__EXTRACTED ENTRIES__

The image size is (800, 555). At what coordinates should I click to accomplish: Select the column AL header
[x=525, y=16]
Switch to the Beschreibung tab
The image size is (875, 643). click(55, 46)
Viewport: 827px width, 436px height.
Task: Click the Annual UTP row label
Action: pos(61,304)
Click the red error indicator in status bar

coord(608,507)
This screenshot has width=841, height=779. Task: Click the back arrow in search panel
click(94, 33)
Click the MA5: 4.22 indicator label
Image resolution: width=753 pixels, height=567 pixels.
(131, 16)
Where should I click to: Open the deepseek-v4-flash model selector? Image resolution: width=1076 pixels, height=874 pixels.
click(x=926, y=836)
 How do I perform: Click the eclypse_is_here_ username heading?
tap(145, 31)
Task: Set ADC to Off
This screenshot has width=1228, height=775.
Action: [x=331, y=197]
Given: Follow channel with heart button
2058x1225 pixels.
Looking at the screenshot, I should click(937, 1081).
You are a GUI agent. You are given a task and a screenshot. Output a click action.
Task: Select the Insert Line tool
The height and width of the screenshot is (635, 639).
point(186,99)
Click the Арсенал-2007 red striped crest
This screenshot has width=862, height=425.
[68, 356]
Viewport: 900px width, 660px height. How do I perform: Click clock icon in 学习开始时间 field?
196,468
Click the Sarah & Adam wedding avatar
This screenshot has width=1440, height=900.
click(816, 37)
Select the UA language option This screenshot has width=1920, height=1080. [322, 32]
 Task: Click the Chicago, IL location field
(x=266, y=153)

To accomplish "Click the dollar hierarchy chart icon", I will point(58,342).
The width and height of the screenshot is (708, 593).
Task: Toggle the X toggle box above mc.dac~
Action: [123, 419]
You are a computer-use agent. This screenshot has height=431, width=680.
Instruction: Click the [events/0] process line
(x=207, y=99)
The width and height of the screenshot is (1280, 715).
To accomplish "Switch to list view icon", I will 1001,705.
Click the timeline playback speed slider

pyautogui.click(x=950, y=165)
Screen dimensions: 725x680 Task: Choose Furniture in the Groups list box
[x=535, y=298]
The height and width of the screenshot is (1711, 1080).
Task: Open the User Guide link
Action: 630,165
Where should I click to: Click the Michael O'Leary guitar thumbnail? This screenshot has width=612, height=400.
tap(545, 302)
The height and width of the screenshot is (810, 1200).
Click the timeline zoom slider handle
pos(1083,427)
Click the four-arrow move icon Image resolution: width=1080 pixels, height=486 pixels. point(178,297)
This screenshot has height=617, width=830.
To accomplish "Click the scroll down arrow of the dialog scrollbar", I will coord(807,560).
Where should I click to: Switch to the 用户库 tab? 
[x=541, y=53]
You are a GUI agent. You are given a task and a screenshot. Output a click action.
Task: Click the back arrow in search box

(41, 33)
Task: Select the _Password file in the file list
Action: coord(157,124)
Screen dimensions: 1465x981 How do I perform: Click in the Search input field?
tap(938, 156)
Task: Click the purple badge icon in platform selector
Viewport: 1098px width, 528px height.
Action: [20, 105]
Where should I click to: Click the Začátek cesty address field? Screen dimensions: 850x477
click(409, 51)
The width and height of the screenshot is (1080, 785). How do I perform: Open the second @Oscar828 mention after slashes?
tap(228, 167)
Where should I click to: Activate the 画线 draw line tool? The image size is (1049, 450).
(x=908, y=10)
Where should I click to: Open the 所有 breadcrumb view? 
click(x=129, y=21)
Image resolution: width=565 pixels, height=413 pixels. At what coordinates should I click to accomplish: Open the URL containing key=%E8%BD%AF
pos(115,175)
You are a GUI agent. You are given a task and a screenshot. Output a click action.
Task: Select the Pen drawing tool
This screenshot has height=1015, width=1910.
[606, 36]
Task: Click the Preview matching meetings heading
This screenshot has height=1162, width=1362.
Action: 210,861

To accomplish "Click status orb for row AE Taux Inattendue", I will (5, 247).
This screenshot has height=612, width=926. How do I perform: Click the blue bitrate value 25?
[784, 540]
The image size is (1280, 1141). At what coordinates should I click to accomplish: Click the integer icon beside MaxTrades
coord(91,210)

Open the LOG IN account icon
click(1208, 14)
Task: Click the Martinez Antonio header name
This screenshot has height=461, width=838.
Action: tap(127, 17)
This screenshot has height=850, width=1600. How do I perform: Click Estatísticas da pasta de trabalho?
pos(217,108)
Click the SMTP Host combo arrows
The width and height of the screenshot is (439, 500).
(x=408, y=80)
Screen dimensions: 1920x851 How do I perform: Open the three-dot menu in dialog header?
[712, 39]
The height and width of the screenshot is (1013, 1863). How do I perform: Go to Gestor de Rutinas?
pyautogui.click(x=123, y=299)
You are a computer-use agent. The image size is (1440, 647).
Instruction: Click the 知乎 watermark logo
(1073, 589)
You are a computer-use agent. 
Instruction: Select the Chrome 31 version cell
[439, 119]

__WORK TO COMPLETE__
Repeat the listing above in full.

__SOLUTION__
The image size is (800, 555). At what coordinates should I click to accomplish: Select the column AL header
[x=525, y=16]
Switch to the Beschreibung tab
The image size is (875, 643). click(55, 46)
Viewport: 827px width, 436px height.
Task: Click the Annual UTP row label
Action: pos(61,304)
Click the red error indicator in status bar

coord(608,507)
This screenshot has width=841, height=779. Task: Click the back arrow in search panel
click(94, 33)
Click the MA5: 4.22 indicator label
Image resolution: width=753 pixels, height=567 pixels.
(131, 16)
Where should I click to: Open the deepseek-v4-flash model selector? Image resolution: width=1076 pixels, height=874 pixels.
click(x=926, y=836)
 How do I perform: Click the eclypse_is_here_ username heading?
tap(145, 31)
Task: Set ADC to Off
This screenshot has width=1228, height=775.
Action: [x=331, y=197]
Given: Follow channel with heart button
2058x1225 pixels.
Looking at the screenshot, I should click(937, 1081).
You are a GUI agent. You are given a task and a screenshot. Output a click action.
Task: Select the Insert Line tool
The height and width of the screenshot is (635, 639).
point(186,99)
Click the Арсенал-2007 red striped crest
This screenshot has width=862, height=425.
[68, 356]
Viewport: 900px width, 660px height. How do I perform: Click clock icon in 学习开始时间 field?
196,468
Click the Sarah & Adam wedding avatar
This screenshot has width=1440, height=900.
click(816, 37)
Select the UA language option This screenshot has width=1920, height=1080. [322, 32]
 Task: Click the Chicago, IL location field
(x=266, y=153)

To accomplish "Click the dollar hierarchy chart icon", I will point(58,342).
The width and height of the screenshot is (708, 593).
Task: Toggle the X toggle box above mc.dac~
Action: [123, 419]
You are a computer-use agent. This screenshot has height=431, width=680.
Instruction: Click the [events/0] process line
(x=207, y=99)
The width and height of the screenshot is (1280, 715).
To accomplish "Switch to list view icon", I will 1001,705.
Click the timeline playback speed slider

pyautogui.click(x=950, y=165)
Screen dimensions: 725x680 Task: Choose Furniture in the Groups list box
[x=535, y=298]
The height and width of the screenshot is (1711, 1080).
Task: Open the User Guide link
Action: 630,165
Where should I click to: Click the Michael O'Leary guitar thumbnail? This screenshot has width=612, height=400.
tap(545, 302)
The height and width of the screenshot is (810, 1200).
Click the timeline zoom slider handle
pos(1083,427)
Click the four-arrow move icon Image resolution: width=1080 pixels, height=486 pixels. point(178,297)
This screenshot has height=617, width=830.
To accomplish "Click the scroll down arrow of the dialog scrollbar", I will coord(807,560).
Where should I click to: Switch to the 用户库 tab? 
[x=541, y=53]
You are a GUI agent. You are given a task and a screenshot. Output a click action.
Task: Click the back arrow in search box

(41, 33)
Task: Select the _Password file in the file list
Action: coord(157,124)
Screen dimensions: 1465x981 How do I perform: Click in the Search input field?
tap(938, 156)
Task: Click the purple badge icon in platform selector
Viewport: 1098px width, 528px height.
Action: [20, 105]
Where should I click to: Click the Začátek cesty address field? Screen dimensions: 850x477
click(409, 51)
The width and height of the screenshot is (1080, 785). How do I perform: Open the second @Oscar828 mention after slashes?
tap(228, 167)
Where should I click to: Activate the 画线 draw line tool? The image size is (1049, 450).
(x=908, y=10)
Where should I click to: Open the 所有 breadcrumb view? 
click(x=129, y=21)
Image resolution: width=565 pixels, height=413 pixels. At what coordinates should I click to accomplish: Open the URL containing key=%E8%BD%AF
pos(115,175)
You are a GUI agent. You are given a task and a screenshot. Output a click action.
Task: Select the Pen drawing tool
This screenshot has height=1015, width=1910.
[606, 36]
Task: Click the Preview matching meetings heading
This screenshot has height=1162, width=1362.
Action: 210,861

To accomplish "Click status orb for row AE Taux Inattendue", I will (5, 247).
This screenshot has height=612, width=926. How do I perform: Click the blue bitrate value 25?
[784, 540]
The image size is (1280, 1141). At what coordinates should I click to accomplish: Click the integer icon beside MaxTrades
coord(91,210)

Open the LOG IN account icon
click(1208, 14)
Task: Click the Martinez Antonio header name
This screenshot has height=461, width=838.
Action: tap(127, 17)
This screenshot has height=850, width=1600. How do I perform: Click Estatísticas da pasta de trabalho?
pos(217,108)
Click the SMTP Host combo arrows
The width and height of the screenshot is (439, 500).
(x=408, y=80)
Screen dimensions: 1920x851 How do I perform: Open the three-dot menu in dialog header?
[712, 39]
The height and width of the screenshot is (1013, 1863). How do I perform: Go to Gestor de Rutinas?
pyautogui.click(x=123, y=299)
You are a computer-use agent. The image size is (1440, 647).
Instruction: Click the 知乎 watermark logo
(1073, 589)
You are a computer-use agent. 
Instruction: Select the Chrome 31 version cell
[439, 119]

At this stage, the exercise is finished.